THINGS TO DO>
**a)** Condense the paragraph in the unit-testing thread that begins "Trying to get a basic understanding" into a shorter version that keeps its main facts.
**b)** In the unit-testing thread, reproduce the passage from "Reputation: 11" up to and including "for tesing classes.", swapping "successful" for "correct".

PAGE EXTRACT>
WhoAmI
WhoAmI

Reputation: 1236

C# Unit Test - Test return method

Trying to get a basic understanding of unit testing. I've created a model class that contains a method that returns a "Person" object. Now i want to test if this method "GetPerson" is actually returning a Person object (P1).

Following the pattern of "Arrange, Act, Assert iv'e intanciated the Person class. I just don't know how to proceed from here. Would appreciate some help.

Person Class:

public class Person
{
    public int Id { get; set; }
    public string FirstName { get; set; }
    public string LastName { get; set; }

    public Person(int id, string firstName, string lastName)
    {
        Id = id;
        FirstName = firstName;
        LastName = lastName;
    }

    Person p1 = new Person(1, "John", "Dhoe");

    public Person GetPerson()
    {
        return p1;
    }

}

Test Class:

 [TestClass]
    public class UnitTest1
    {
        [TestMethod]
        public void GetPersonTest()
        {
            //Arrange
            Person p = new Person(1, "John", "Dhoe");


            //Act



            //Assert


        }
    }

Upvotes: 0

Views: 3147

Answers (2)

Pappy
Pappy

Reputation: 11

You can test for the successful creation of objects with:

var myPerson = new Person;
Assert.IsInstanceOf(myPerson, typeof(Person));

This is always a good first unit test for tesing classes.

Upvotes: 1

BartoszKP
BartoszKP

Reputation: 35901

This code is really strange (and will crash), but to fill the test for this case exactly:

[TestClass]
public class UnitTest1
{
    [TestMethod]
    public void GetPersonTest()
    {
        //Arrange
        Person p = new Person(0, "", "");      //note the change

        //Act
        Person result = p.GetPerson();

        //Assert
        Assert.AreEqual(1, result.Id);
        Assert.AreEqual("John", result.FirstName);
        Assert.AreEqual("Dhoe", result.LastName);
    }
}

This doesn't make sense, because the GetPerson method will return always the same person, regardless of what you pass to the constructor.

Also, as pointed out by Sriram Sakthivel, this code results in StackoverflowException anyway :)

Still this a test for your GetPerson method as its currently implemented.

[Saved entries]
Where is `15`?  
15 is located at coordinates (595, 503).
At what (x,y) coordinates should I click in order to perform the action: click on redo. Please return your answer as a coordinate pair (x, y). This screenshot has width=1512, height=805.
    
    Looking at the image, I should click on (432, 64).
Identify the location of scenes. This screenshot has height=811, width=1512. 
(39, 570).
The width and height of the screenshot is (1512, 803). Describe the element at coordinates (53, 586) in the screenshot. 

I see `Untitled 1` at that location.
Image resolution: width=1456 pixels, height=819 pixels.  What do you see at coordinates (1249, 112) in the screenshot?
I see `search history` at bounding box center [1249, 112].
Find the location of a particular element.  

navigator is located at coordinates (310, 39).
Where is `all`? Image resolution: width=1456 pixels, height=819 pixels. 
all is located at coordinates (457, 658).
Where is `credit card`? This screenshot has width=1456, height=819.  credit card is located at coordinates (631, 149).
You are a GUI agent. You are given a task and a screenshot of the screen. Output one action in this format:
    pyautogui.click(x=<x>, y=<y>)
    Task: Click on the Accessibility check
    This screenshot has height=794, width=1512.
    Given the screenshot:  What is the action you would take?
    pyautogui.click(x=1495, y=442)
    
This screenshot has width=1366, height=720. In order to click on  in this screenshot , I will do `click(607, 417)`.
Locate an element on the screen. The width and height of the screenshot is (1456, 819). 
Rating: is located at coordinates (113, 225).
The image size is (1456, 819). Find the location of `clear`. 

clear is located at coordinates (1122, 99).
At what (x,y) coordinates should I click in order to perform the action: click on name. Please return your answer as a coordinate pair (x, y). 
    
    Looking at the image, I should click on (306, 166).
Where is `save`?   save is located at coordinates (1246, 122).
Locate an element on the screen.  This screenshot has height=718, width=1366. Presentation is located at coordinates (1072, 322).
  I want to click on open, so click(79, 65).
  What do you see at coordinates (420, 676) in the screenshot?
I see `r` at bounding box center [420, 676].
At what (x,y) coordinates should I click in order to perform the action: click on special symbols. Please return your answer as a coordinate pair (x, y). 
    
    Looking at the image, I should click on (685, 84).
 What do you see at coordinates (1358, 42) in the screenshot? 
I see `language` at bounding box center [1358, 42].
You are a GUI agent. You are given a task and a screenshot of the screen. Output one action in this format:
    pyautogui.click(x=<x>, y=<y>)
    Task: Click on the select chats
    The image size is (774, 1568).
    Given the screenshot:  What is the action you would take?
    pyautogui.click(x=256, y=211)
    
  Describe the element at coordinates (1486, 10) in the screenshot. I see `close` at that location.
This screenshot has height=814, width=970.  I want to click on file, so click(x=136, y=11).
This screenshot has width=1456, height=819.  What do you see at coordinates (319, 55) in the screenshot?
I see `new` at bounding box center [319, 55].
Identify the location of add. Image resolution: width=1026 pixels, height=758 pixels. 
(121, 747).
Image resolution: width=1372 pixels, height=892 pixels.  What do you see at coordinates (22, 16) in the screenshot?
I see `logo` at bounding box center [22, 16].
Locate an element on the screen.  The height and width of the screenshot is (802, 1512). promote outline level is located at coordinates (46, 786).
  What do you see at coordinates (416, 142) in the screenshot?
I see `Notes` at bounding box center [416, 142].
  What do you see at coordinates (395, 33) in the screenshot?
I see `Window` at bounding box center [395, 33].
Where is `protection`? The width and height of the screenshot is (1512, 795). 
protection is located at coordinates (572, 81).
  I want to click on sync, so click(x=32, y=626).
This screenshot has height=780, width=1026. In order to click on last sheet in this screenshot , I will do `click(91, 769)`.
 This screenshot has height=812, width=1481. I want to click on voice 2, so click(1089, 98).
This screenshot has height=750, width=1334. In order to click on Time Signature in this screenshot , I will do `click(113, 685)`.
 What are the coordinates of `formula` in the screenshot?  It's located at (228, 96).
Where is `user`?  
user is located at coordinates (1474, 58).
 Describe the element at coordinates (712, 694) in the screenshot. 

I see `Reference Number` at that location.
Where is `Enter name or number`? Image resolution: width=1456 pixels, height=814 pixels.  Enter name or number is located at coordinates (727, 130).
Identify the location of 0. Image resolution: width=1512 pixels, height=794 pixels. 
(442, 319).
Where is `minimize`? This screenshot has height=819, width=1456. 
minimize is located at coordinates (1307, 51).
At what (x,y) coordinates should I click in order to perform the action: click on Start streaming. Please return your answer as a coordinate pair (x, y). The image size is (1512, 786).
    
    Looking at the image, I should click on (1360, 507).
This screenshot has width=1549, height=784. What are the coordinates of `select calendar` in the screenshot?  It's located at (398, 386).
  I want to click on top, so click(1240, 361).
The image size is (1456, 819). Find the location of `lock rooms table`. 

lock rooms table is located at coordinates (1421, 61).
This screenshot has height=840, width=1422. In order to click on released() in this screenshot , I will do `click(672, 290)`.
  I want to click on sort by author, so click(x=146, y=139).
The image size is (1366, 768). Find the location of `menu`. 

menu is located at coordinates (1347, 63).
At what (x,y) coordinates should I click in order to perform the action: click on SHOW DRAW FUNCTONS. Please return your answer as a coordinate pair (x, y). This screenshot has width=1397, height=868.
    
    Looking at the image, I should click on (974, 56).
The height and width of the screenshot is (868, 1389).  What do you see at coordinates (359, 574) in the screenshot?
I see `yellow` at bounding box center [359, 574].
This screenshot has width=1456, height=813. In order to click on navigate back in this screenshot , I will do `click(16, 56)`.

SET OF ANSWERS>
**a)** As a unit-testing beginner, the asker wants to test whether the GetPerson method of a model class actually returns a Person object (P1).

**b)**
Reputation: 11

You can test for the correct creation of objects with:

var myPerson = new Person;
Assert.IsInstanceOf(myPerson, typeof(Person));

This is always a good first unit test for tesing classes.